══ Source records ══

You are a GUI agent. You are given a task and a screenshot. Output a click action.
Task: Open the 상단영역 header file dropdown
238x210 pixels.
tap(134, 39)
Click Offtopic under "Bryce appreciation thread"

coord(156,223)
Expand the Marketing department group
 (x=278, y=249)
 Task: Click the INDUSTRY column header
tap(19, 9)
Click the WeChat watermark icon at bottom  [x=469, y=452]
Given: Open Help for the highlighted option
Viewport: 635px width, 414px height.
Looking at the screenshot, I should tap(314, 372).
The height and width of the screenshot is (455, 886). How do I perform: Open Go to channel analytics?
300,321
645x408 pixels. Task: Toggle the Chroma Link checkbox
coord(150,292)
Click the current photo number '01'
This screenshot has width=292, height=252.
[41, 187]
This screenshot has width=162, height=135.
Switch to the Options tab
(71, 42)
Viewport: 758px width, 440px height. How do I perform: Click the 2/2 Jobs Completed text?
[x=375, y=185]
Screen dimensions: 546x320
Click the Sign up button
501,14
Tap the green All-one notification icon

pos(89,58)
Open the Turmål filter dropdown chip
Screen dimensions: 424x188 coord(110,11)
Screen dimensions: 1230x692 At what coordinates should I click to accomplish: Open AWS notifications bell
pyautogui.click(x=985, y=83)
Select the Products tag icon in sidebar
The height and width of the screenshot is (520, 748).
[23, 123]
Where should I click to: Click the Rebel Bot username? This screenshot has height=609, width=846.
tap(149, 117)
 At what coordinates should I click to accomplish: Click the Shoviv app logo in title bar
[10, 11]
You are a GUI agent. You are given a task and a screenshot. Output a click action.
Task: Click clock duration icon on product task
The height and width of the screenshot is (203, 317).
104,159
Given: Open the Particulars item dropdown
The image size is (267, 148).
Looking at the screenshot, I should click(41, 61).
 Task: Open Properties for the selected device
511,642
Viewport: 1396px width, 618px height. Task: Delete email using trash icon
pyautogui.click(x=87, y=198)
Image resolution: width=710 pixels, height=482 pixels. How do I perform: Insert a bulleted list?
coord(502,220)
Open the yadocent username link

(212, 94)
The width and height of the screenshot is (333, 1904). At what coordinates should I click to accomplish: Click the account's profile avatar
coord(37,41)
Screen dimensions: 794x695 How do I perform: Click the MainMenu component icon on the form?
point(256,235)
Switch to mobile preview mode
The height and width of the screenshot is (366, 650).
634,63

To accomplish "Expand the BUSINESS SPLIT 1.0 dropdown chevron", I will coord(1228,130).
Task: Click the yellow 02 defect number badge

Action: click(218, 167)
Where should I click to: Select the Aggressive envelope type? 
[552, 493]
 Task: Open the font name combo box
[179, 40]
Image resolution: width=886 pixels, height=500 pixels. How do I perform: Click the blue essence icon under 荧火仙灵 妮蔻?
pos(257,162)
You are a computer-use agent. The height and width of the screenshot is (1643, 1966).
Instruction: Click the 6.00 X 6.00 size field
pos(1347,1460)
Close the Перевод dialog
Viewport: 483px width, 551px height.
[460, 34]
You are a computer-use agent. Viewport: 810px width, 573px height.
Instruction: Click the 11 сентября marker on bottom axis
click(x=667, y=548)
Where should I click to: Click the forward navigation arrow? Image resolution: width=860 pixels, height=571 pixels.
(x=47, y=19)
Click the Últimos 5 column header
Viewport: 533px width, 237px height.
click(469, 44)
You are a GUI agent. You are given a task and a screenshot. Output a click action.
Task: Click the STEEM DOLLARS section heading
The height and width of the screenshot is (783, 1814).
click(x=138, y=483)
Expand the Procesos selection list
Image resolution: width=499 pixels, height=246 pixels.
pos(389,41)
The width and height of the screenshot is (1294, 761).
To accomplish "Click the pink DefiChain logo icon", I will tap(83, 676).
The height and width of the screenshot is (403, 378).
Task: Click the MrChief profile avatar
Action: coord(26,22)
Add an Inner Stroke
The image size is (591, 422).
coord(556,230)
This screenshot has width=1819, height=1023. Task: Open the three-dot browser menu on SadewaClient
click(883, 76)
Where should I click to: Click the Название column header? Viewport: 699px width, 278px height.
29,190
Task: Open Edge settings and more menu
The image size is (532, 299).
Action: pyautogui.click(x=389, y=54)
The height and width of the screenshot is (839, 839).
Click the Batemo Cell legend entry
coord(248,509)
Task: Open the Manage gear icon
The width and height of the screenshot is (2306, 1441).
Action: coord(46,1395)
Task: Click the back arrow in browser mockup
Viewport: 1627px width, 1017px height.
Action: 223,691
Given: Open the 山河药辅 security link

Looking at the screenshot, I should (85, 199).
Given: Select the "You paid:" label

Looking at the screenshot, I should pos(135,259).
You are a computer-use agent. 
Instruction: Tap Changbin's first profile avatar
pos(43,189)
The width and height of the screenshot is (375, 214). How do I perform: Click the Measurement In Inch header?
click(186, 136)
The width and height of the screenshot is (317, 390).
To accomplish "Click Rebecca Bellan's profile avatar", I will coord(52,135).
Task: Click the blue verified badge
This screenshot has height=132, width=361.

═══

Required work - Find every line in the listing that contains the word "size" and copy each one.

Task solution -
The image size is (267, 148).
Instruction: Click the 6.00 X 6.00 size field
The image size is (591, 422).
The image size is (532, 299).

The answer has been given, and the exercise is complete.